I am reading lots about pilots and airplanes because I just pitched a proposal for a book about California aviation and flying. God knows if it will sell or not. Early signs are promising; I remain hopeful despite a shipwrecked economy and being in a business—writing or, as it is known today, "content'—that is being completely transformed by the Internet. It is the greatest time in the history of the world to be involved in publishing—that is, unless you're looking to make money. Oh well. No complaints. When I became a writer I took a voluntary oath of poverty, and I remain true to this vow.
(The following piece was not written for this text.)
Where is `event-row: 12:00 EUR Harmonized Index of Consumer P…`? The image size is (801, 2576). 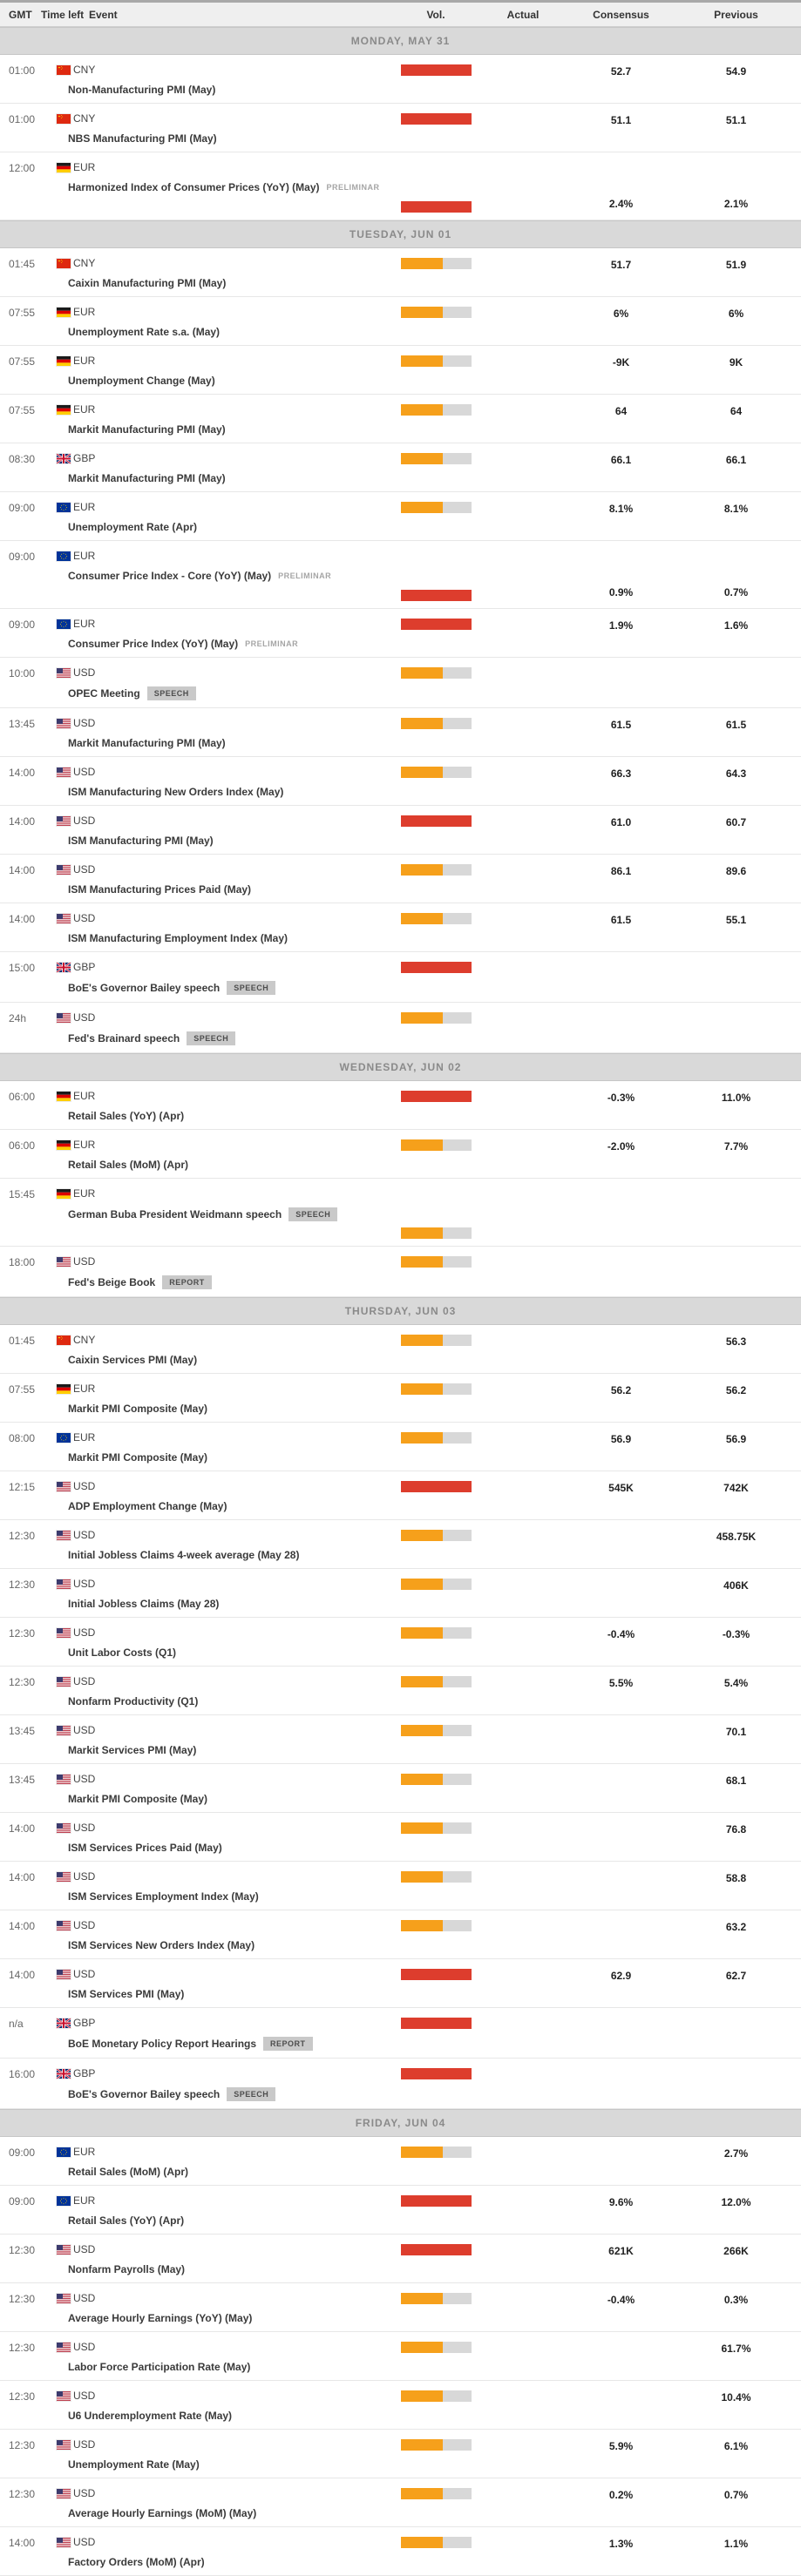 event-row: 12:00 EUR Harmonized Index of Consumer P… is located at coordinates (400, 186).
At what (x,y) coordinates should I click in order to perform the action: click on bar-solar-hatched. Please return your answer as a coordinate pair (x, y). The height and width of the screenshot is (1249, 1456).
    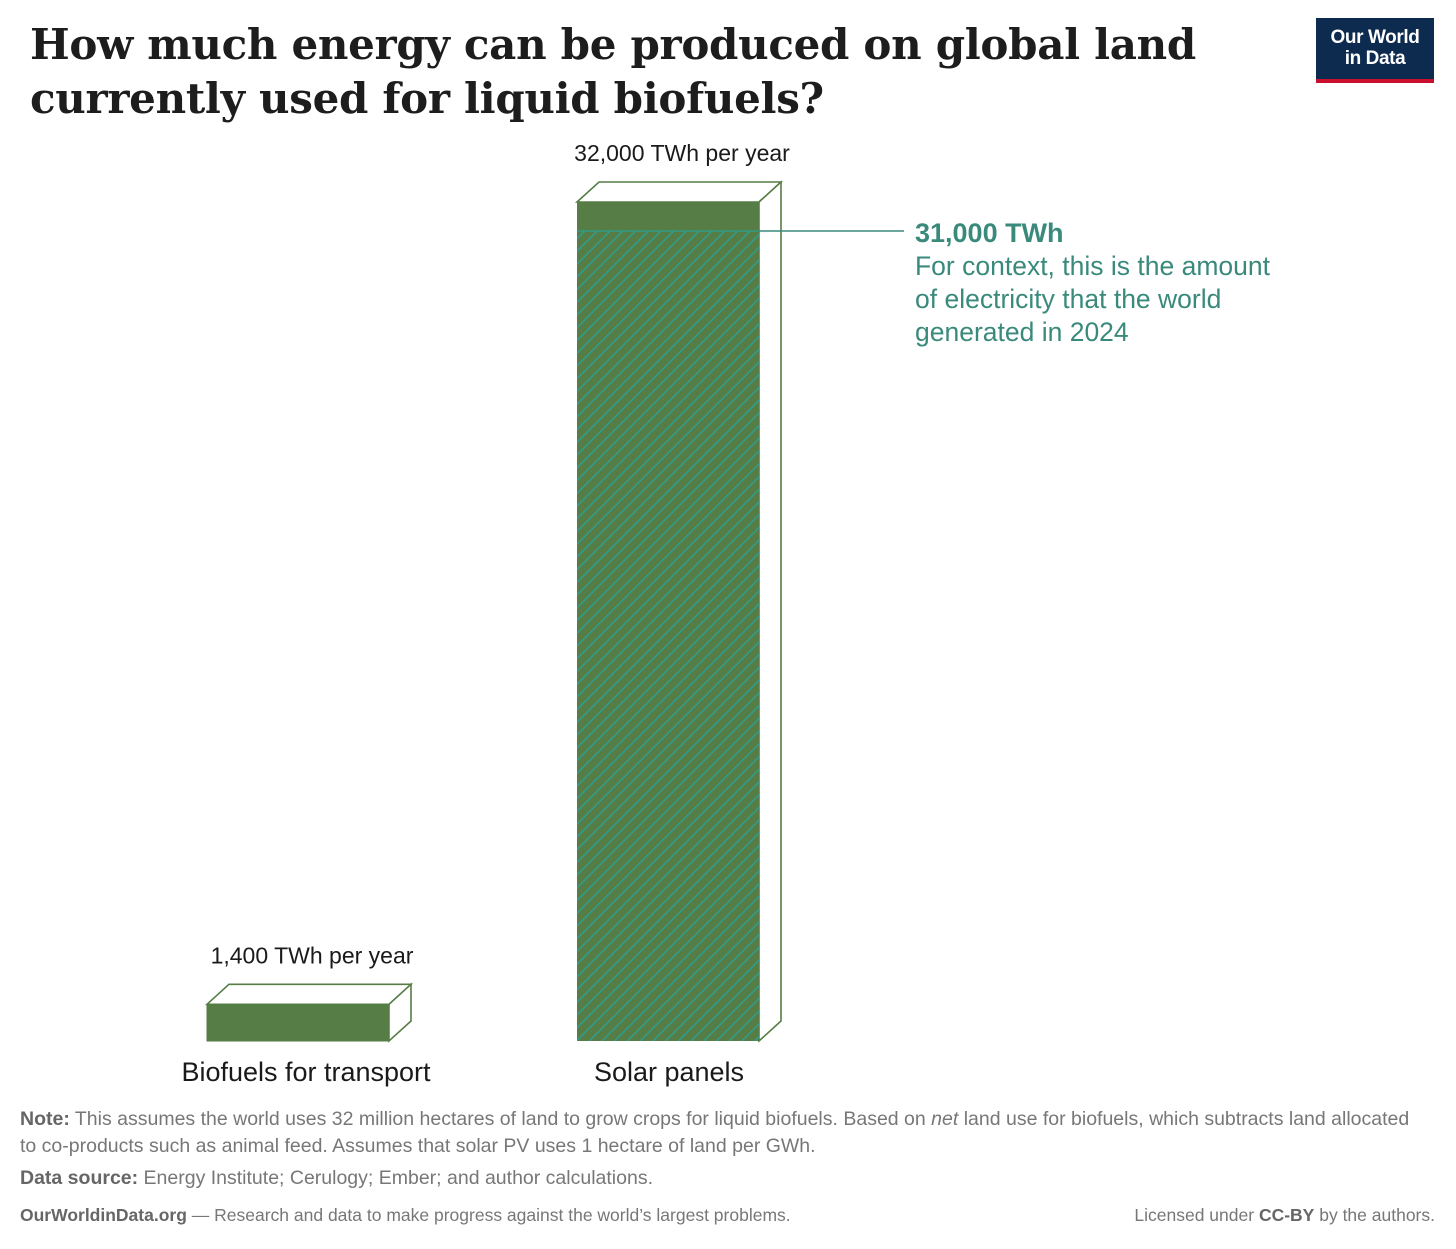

On the subject of flying, I took a field trip the other day to Hiller Aviation Museum at the San Carlos Airport, and it is also thoroughly recommended for a glimpse into aviation past and present. They have a Boeing 747 on display where you can go into the cockpit and see the incredible array of switches, dials and gauges that the pilot, co-pilot and navigator had to monitor in order to fly the plane. By the way, the people you see here are of no relation to me; my boys, being large sticks in the mud that day, stayed home.

 

Next is a prototype of what is called "a flying platform," which was devised by an engineer at one of the helicopter companies owned by the late Stanley Hiller, Jr., the founder and namesake of the museum. Hiller was the first person to fly a helicopter in the West, in the early 1940s, and is considered a modern genius of vertical flight. The flying platform (its original concept was called "Flying Shoes") is one of his company's wilder ideas; only six were ever made. But, powered by technology that if I lived another lifetime I would never understand, it did actually get airborne. 

Finally, there is this—part of a tribute to the Nelson Aircraft Company of Livermore, whose contributions to modern aviation were, in the museum's words, "enormous." Nelson Aircraft made lightweight, dependable engines that were especially important for experimental aircraft, such as the Flying Platform which used a Nelson two-cycle engine for its power plant. And so why do I, ahem, call attention to Nelson? Did you know that a Nelson—Thomas Nelson, Jr., of Virginia—was one of the signers of the Declaration of Independence? Aren't you glad this blog is back?